Text excerpt »
* START *

This is a book about the fate of the ideal of citizenship in the Age of Revolutions. It examines how over the course of the 1790s Americans, Frenchmen, and Dutchmen articulated and debated their ideas and ideals of citizenship in light of the Haitian Revolution (1791–1804) and the French revolutionary Terror (1793–1794).

 It argues that the uprisings of free coloured people and black slaves in Saint-Domingue and the Terror in continental France became trans-nationally shared points of reference and sites of contemplation.

They turned into phenomena that bred anxieties and raised difficult questions about the nature and limits of two core ideals of the revolutionary citizenship discourse of the Age of Atlantic Revolutions: civic equality and political participation.

The momentous and, to many, shocking events that reverberated throughout the Atlantic world coloured events at home, informed a range of arguments in domestic political debates and generated parallel patterns in the evaluation of the limits and dangers of revolutionary citizenship.

By the end of the 1790s, the intellectual repercussions of these experiences shattered the ideological unity of an Atlantic revolutionary movement – and moment. It led Americans, Frenchmen, and Dutchmen to abandon the notion of a shared, Atlantic, revolutionary vision of citizenship and to forge more nationalized conceptions of what it means to be a citizen.

* END *

Goal 1 »
In the book description, which two core ideals of revolutionary citizenship were called into question?
Goal 2 »
Please echo the book description from "The momentous and, to" to "of revolutionary citizenship.".

Record excerpts »

* START *

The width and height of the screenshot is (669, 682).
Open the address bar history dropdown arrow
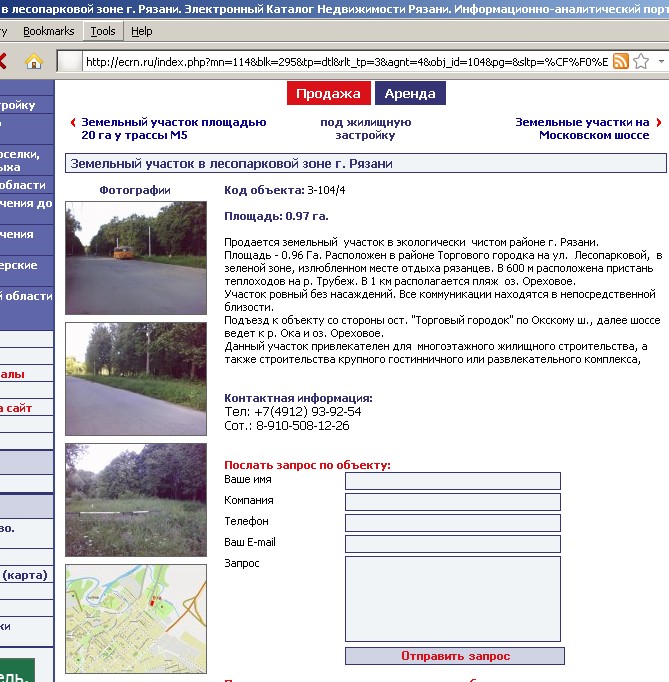(662, 62)
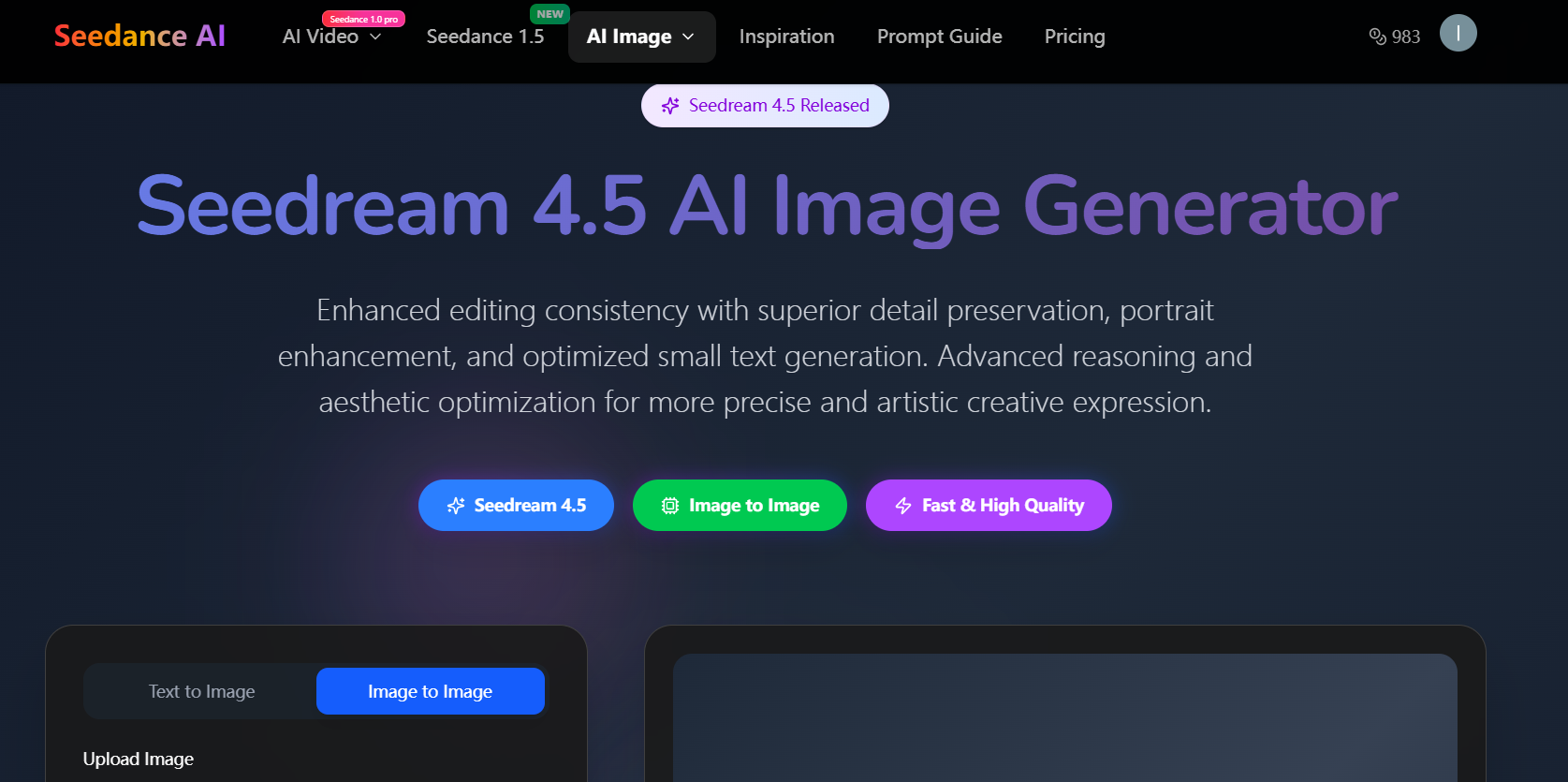The height and width of the screenshot is (782, 1568).
Task: Go to the Inspiration nav item
Action: tap(786, 37)
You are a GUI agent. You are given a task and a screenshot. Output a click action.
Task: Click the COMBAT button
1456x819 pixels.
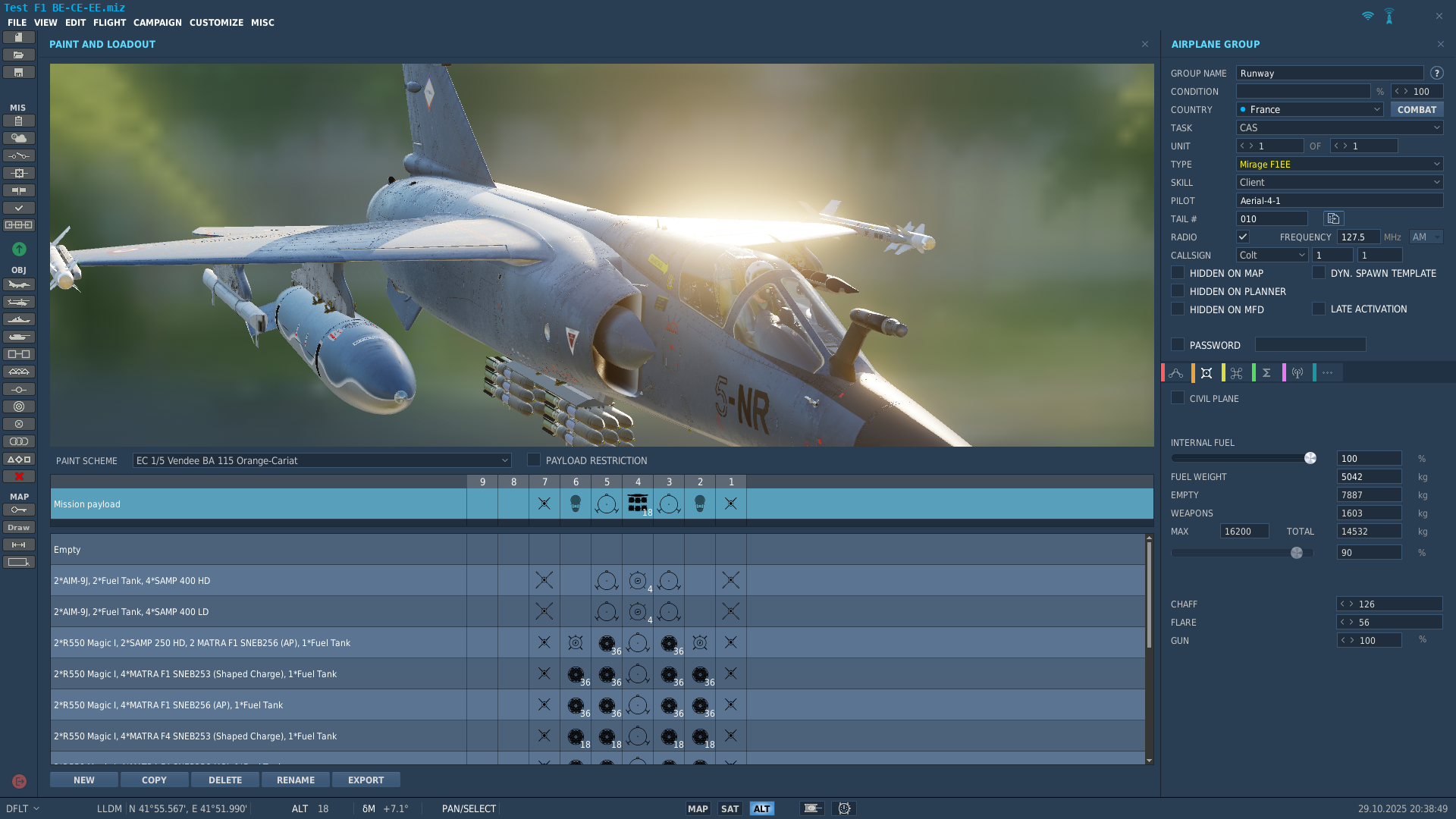click(x=1416, y=110)
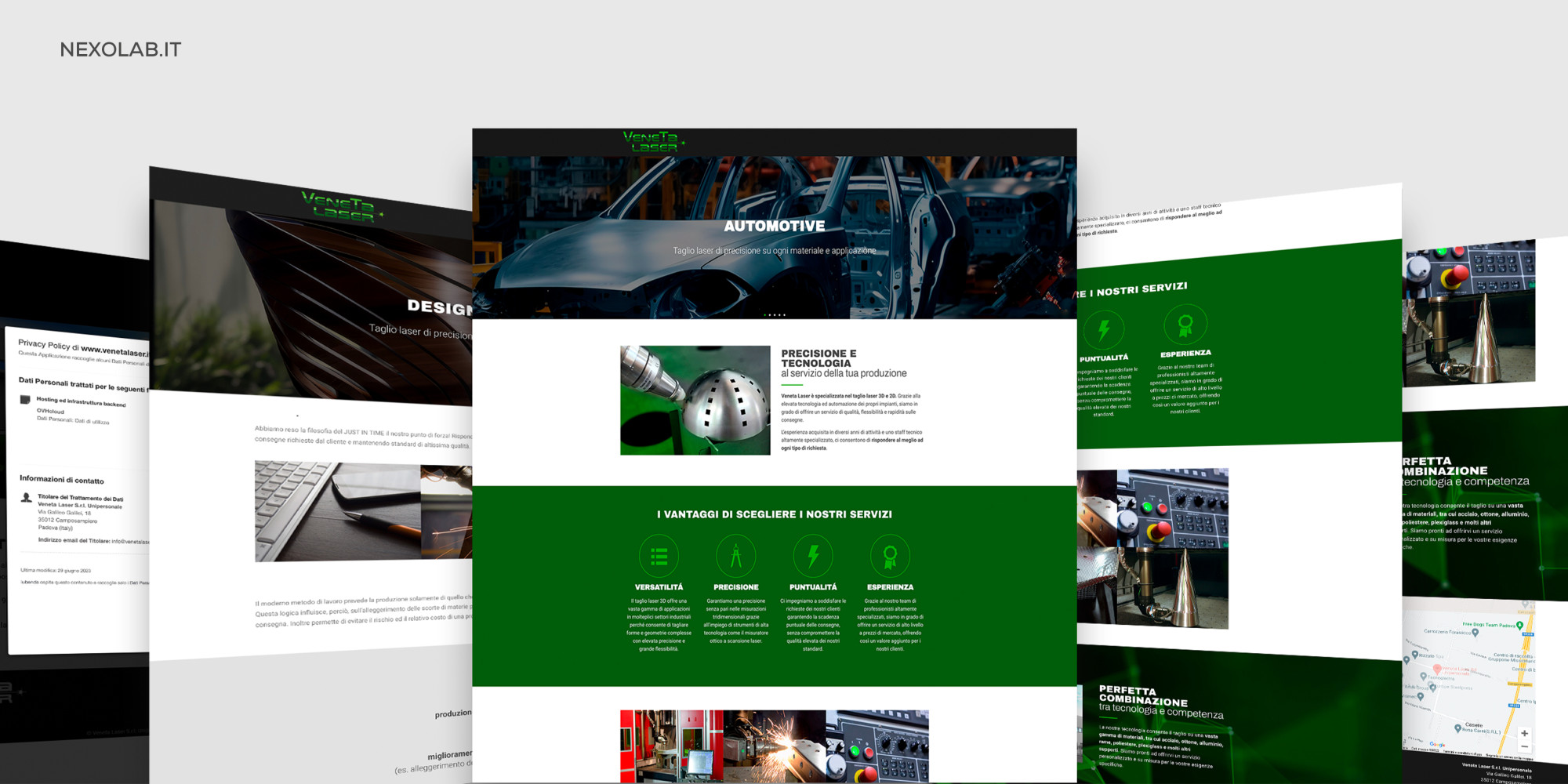Click the Puntualità lightning icon in center page
Image resolution: width=1568 pixels, height=784 pixels.
[x=813, y=556]
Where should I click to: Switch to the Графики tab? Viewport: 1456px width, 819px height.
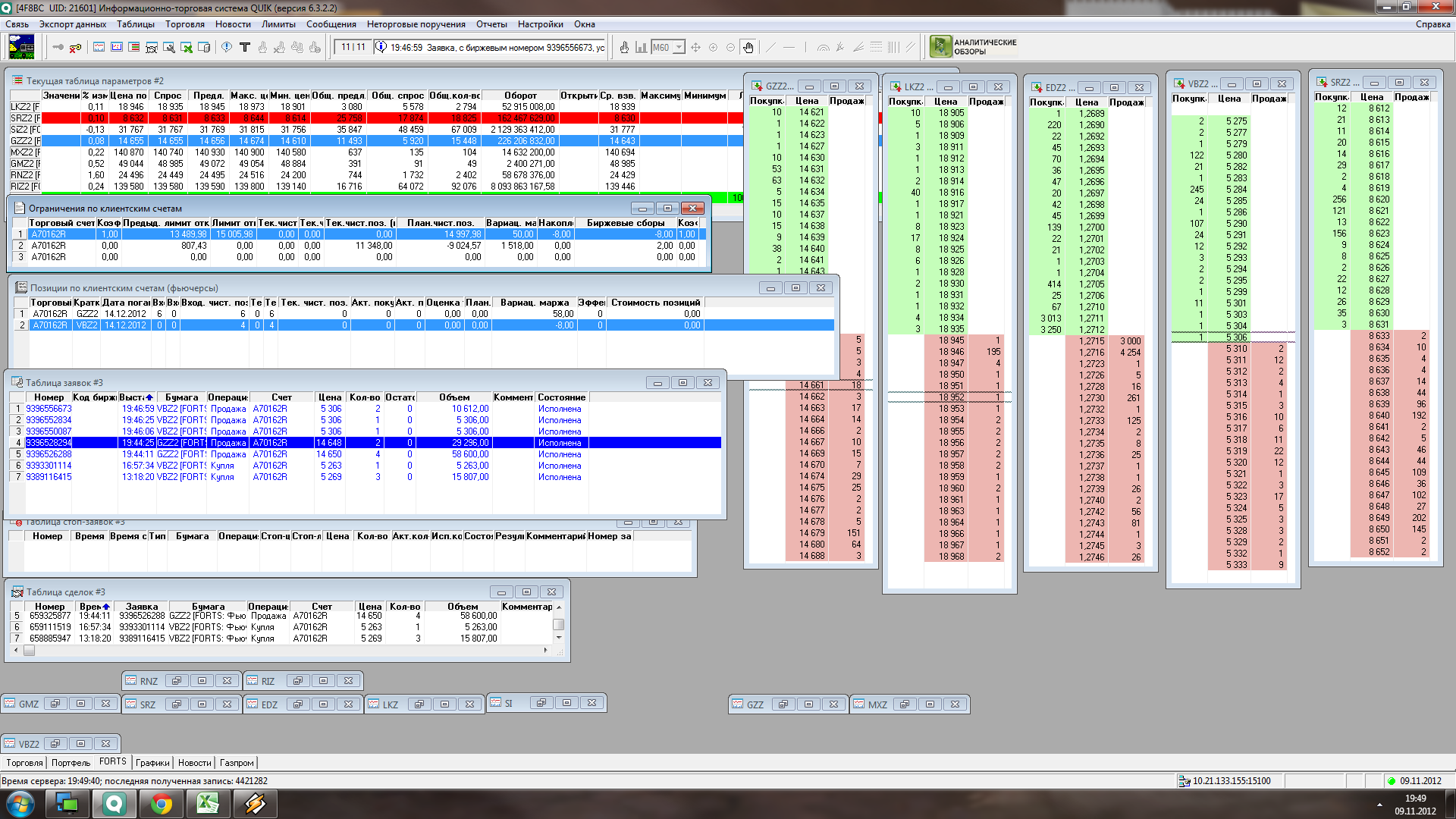point(152,763)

* END *

Written reply 1 »
Civic equality and political participation.

Written reply 2 »
The momentous and, to many, shocking events that reverberated throughout the Atlantic world coloured events at home, informed a range of arguments in domestic political debates and generated parallel patterns in the evaluation of the limits and dangers of revolutionary citizenship.